On the play, Devils defenseman Mike Mottau gloved a loose puck out of the crease in front of Clemmensen, leading to the call. O'Sullivan skated in and roofed a shot for his 13th of the season.
Quick made the lead stand up despite a Zubrus one-timer that beat him with 9:19 remaining.
"He's grown very quickly in his time here," Kings coach Terry Murray said. "It's a great opportunity for him and he's taking advantage. He's going to be better because of this group of games we're playing on this road trip."
As successful as New Jersey has been lately, it was the team's second loss in a row at Verizon Center, following a 5-2 defeat against Washington on Tuesday.
"I wasn't pleased at all with the way we've played at home," Devils coach Brent Sutter said. "We don't find that on the road. We'll have to correct it."
Blues 4, Avalanche 1 | Video
Behind the stellar play of Chris Mason, St. Louis is doing everything it possibly can to remain in the playoff race.

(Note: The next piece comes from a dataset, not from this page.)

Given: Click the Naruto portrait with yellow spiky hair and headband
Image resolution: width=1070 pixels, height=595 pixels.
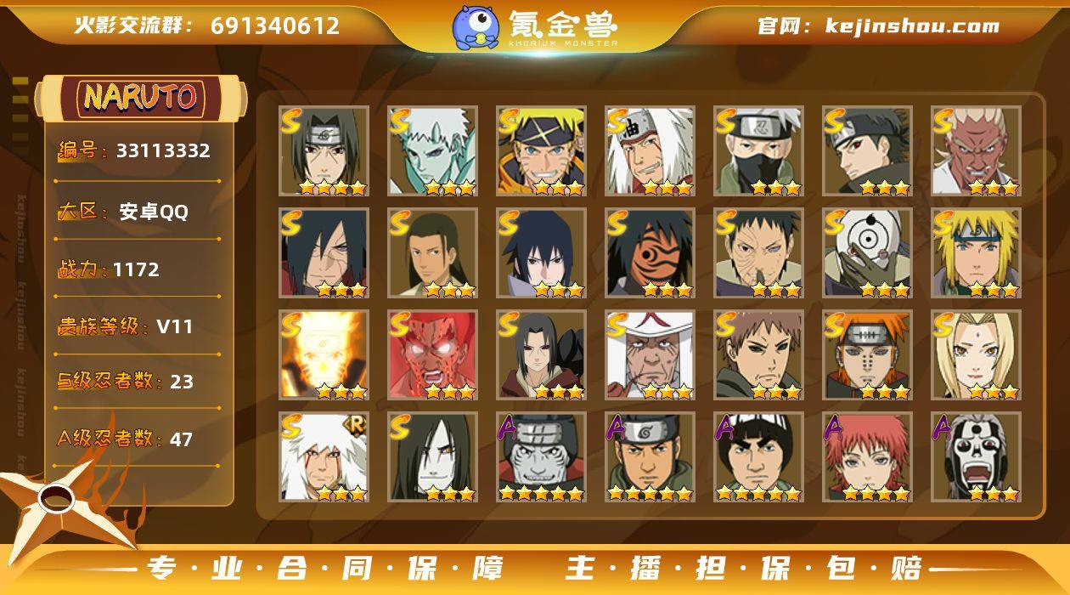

Mason made 23 saves on Saturday night, while Brad Boyes had a goal and an assist as the Blues coasted past Colorado at the Scottrade Center. St. Louis has earned points in nine of its last 10 games, going 6-1-3. Mason improved to 4-1-2 in his last seven starts.
''It's going to be a dogfight every game,'' Blues defenseman Barret Jackman said. ''We just want to give ourselves a chance. You never know what can happen.''
The Avs held a 1-0 lead after 20 minutes thanks to Chris Stewart's eighth goal of the season at 11:56 of the first period. Colorado held the Blues to just seven shots against Peter Budaj, who finished with 19 saves.
''We had a really good first period,'' Avs coach Tony Granato said. ''Then, we made a couple mistakes early in the second period and the puck went in the net and gave them all sorts of momentum.''
St. Louis responded with three tallies in the second period. T.J. Oshie scored just 56 seconds into the frame, as he redirected Jeff Woywitka's shot past Budaj for his seventh goal of the season. Keith Tkachuk gave the Blues the lead off a feed from Boyes at 4:20 before Boyes scored a goal of his own just 31 seconds later.
''If we needed a script tonight as how not to play and how to play, it would be the difference between the first and second period,'' Blues coach Andy Murray said. ''The first period, we tried to play like the Russian Red Army team, finesse our way through the neutral zone and in the second and third period, we played with the lineup we have and played the kind of game we're capable of playing.''
David Perron closed out the scoring with his sixth goal of the season just 49 seconds into the third period. Colorado went 0-for-5 on the power play.
''The first period was ours,'' Granato said. ''The second period was more theirs and that's where the game was taken over and won.''
Hurricanes 7, Coyotes 2 | Video
Phoenix kept giving Carolina power plays, and the Hurricanes kept converting them.
''We had a little meeting before the game and said we needed to try to do the simple things -- take shots when they're there, get some movement and go to the net hard,'' Samsonov said after the team's sixth win in eight games. ''Our power play came through.''
Steven Goertzen scored his first career goal, and captain Shane Doan also scored for the Coyotes, who have lost six straight games in regulation for the first time since a 10-game losing streak in 1993-94 as the Winnipeg Jets. Phoenix's losing streak is its longest since dropping six in a row Feb. 7-19, 2007. Doan notched his 600th career point in the loss.
''We gave them too much time and way too many opportunities and when you do that it's going to be ugly,'' Doan said after a players-only meeting that lasted roughly 20 minutes. ''That was about as ugly and embarrassed as I've been. As a player you have to be embarrassed. You have to be. Have to be embarrassed to wear the uniform.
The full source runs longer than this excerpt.